2. In jeder Gemeinde muss ein Einsatzleitwagen ELW 1 vorhanden sein. Grundsätzlich können im Rahmen einer interkommunalen Zusammenarbeit ELW 1 benachbarter Gemeinden im Rahmen einer Einsatzvorbereitung und -planung berücksichtigt werden.
3. Gemeinden, die über Gebäude verfügen, deren Oberkante der Brüstung von zum Anleitern bestimmten Fenstern oder Stellen mehr als 8 m über der Geländeoberfläche liegt, müssen mindestens eine dreiteilige Schiebleiter vorhalten.
4. Die Ausrüstung der öffentlichen Feuerwehr für die Ausrüstungsstufen 1 und 2 in Buchst. B der jeweiligen Ausrückebereiche ergibt sich aus den ermittelten Gefährdungsstufen. Die Personalverfügbarkeit und der Ausbildungsstand der Stadt- und Ortsteilfeuerwehren sind bei den Planungen für die Ausrüstung zu berücksichtigen. Dabei ist das gesamte Gemeindegebiet zu betrachten und es müssen nicht alle Einsatzmittel in allen Ausrückebereichen vorgehalten werden. Die Einsatzmittel der einzelnen Orts- und Stadtteilfeuerwehren haben sich vielmehr daran zu orientieren, ob damit am Schadensort innerhalb der Hilfsfrist wirksame Hilfe eingeleitet werden kann. Auf die Möglichkeit, nach § 4 Abs. 3 Satz 3 weitere taktische Einheiten nachzuführen, wird verwiesen.

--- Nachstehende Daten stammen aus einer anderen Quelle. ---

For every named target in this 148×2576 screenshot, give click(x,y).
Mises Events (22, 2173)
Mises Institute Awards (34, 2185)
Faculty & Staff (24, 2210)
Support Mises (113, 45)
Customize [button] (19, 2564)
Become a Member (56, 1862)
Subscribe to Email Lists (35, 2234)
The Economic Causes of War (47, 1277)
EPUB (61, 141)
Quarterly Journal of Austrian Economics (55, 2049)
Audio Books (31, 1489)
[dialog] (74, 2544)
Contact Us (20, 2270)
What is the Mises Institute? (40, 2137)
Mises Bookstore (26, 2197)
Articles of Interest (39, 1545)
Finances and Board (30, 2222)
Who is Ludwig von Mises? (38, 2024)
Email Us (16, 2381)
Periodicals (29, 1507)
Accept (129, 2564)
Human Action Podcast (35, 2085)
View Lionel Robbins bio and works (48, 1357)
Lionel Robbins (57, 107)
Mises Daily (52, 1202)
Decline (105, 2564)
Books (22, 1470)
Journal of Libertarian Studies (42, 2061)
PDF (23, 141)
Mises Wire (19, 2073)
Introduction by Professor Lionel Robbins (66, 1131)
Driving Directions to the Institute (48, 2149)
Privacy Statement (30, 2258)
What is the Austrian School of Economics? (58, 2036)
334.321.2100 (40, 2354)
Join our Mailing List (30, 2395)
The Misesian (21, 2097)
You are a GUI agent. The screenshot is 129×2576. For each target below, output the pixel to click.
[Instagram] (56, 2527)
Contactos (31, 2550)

5. Die Ausrüstung für die Ausrüstungsstufe 1 in Buchst. B einschließlich des dafür notwendigen Personals ist in der Regel innerhalb von zehn Minuten nach der Alarmierung am Einsatzort einzusetzen und hat spätestens zu Beginn der Ausrüstungsstufe 2 den vollen Umfang zu erreichen. Die Ausrüstung für die Ausrüstungsstufe 1 soll jede Gemeinde selbst in vollem Umfang bereithalten.
6. Die Ausrüstung für die Ausrüstungsstufe 2 in Buchst. B einschließlich des dafür notwendigen Personals ist in der Regel innerhalb von 20 Minuten nach der Alarmierung am Einsatzort einzusetzen und hat spätestens zu Beginn der Ausrüstungsstufe 3 den vollen Umfang zu erreichen. Die Ausrüstung für die Ausrüstungsstufe 2 kann im Rahmen der gegenseitigen Hilfe auch durch andere Gemeinden bereitgehalten werden.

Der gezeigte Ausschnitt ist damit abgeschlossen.